■ Stored records:
*****

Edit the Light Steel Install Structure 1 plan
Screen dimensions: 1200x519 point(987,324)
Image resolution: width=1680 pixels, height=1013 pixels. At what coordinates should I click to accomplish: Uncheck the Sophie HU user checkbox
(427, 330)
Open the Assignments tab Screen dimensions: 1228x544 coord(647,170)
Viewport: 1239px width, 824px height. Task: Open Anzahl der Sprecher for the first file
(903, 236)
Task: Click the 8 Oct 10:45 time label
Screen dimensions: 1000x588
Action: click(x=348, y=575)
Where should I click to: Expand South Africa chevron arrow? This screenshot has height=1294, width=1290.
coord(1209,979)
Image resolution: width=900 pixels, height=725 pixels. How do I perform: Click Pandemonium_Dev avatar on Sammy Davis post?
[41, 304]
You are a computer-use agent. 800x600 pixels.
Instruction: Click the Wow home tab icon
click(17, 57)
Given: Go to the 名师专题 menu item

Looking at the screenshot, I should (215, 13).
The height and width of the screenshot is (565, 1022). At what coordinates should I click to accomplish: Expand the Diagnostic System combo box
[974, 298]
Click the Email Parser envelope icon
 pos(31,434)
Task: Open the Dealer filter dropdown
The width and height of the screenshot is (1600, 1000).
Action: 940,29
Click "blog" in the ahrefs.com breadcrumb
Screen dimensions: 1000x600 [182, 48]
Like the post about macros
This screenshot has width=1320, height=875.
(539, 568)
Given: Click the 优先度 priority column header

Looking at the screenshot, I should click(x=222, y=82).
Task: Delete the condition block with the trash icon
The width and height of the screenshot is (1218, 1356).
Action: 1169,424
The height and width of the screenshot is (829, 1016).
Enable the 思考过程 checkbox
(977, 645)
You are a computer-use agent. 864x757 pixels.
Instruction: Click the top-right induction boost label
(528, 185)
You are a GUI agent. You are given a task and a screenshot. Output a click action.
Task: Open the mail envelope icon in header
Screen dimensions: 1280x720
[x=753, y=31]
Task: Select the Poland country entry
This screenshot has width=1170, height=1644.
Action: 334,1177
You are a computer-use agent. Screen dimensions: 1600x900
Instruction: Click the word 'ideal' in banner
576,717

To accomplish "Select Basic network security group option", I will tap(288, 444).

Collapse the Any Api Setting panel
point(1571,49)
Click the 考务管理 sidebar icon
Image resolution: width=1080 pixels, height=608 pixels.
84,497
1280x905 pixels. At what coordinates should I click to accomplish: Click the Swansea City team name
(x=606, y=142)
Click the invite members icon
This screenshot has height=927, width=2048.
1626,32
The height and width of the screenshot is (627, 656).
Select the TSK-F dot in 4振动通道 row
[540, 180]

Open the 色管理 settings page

*****

■ PROBLEM STATEMENT:
Retype, exactly as shown, the lines from the one with "You are a GUI" through the end of the records.

■ THE COMPLETED TASK:
You are a GUI agent. You are given a task and a screenshot. Output a click action.
Task: Open the mail envelope icon in header
Screen dimensions: 1280x720
[x=753, y=31]
Task: Select the Poland country entry
This screenshot has width=1170, height=1644.
Action: 334,1177
You are a computer-use agent. Screen dimensions: 1600x900
Instruction: Click the word 'ideal' in banner
576,717

To accomplish "Select Basic network security group option", I will tap(288, 444).

Collapse the Any Api Setting panel
point(1571,49)
Click the 考务管理 sidebar icon
Image resolution: width=1080 pixels, height=608 pixels.
84,497
1280x905 pixels. At what coordinates should I click to accomplish: Click the Swansea City team name
(x=606, y=142)
Click the invite members icon
This screenshot has height=927, width=2048.
1626,32
The height and width of the screenshot is (627, 656).
Select the TSK-F dot in 4振动通道 row
[540, 180]

Open the 色管理 settings page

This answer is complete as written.